*** GIVEN INFORMATION

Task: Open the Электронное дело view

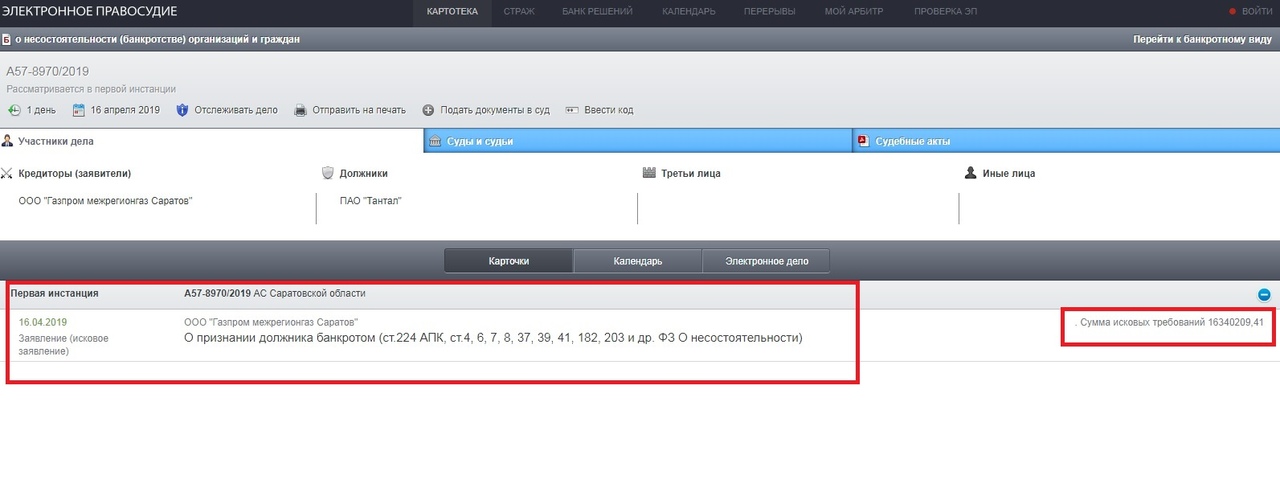Action: click(x=765, y=261)
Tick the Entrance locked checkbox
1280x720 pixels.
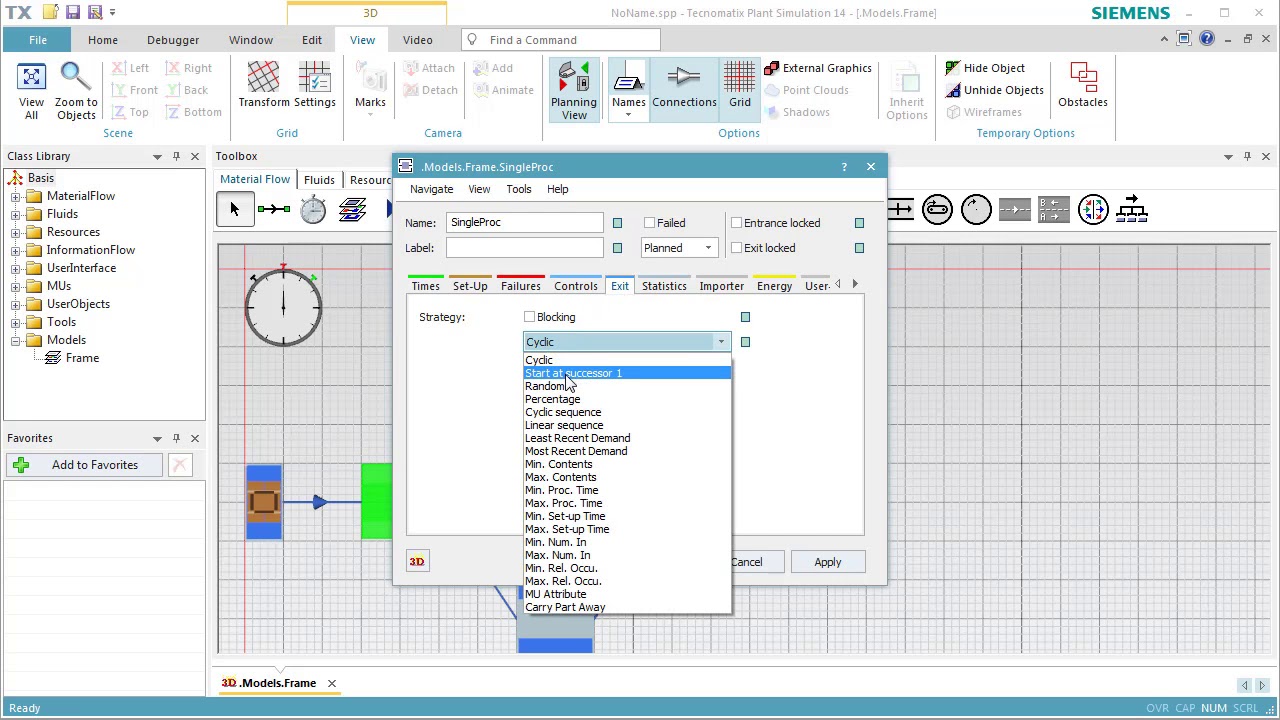pos(737,223)
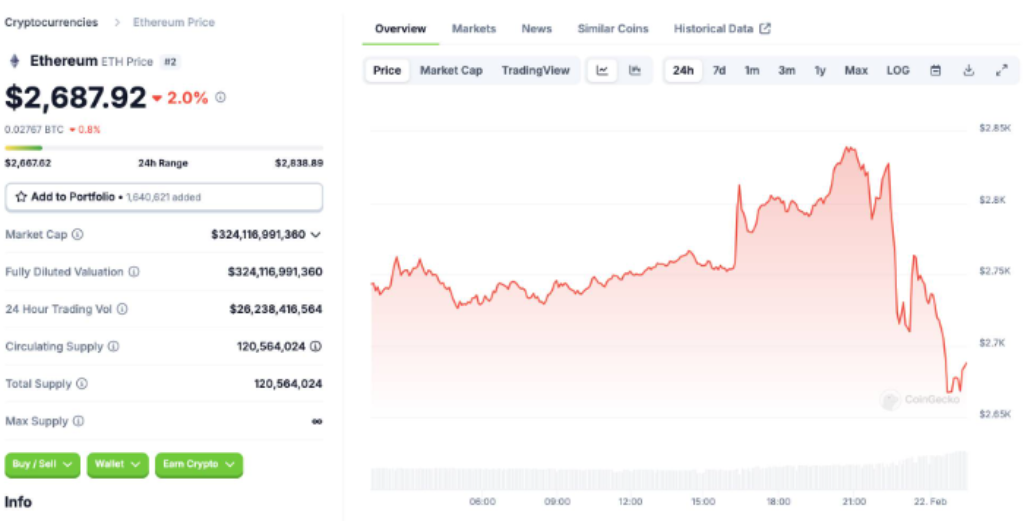
Task: Click the star icon in Add to Portfolio
Action: click(21, 197)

******

EXERCISE REQUIREMENTS: Set every entry down again exactly as written, and omit the images.

RESULT OF THE TASK:
Task: Open the Электронное дело view

Action: click(x=765, y=261)
Tick the Entrance locked checkbox
1280x720 pixels.
pos(737,223)
Task: Click the star icon in Add to Portfolio
Action: click(21, 197)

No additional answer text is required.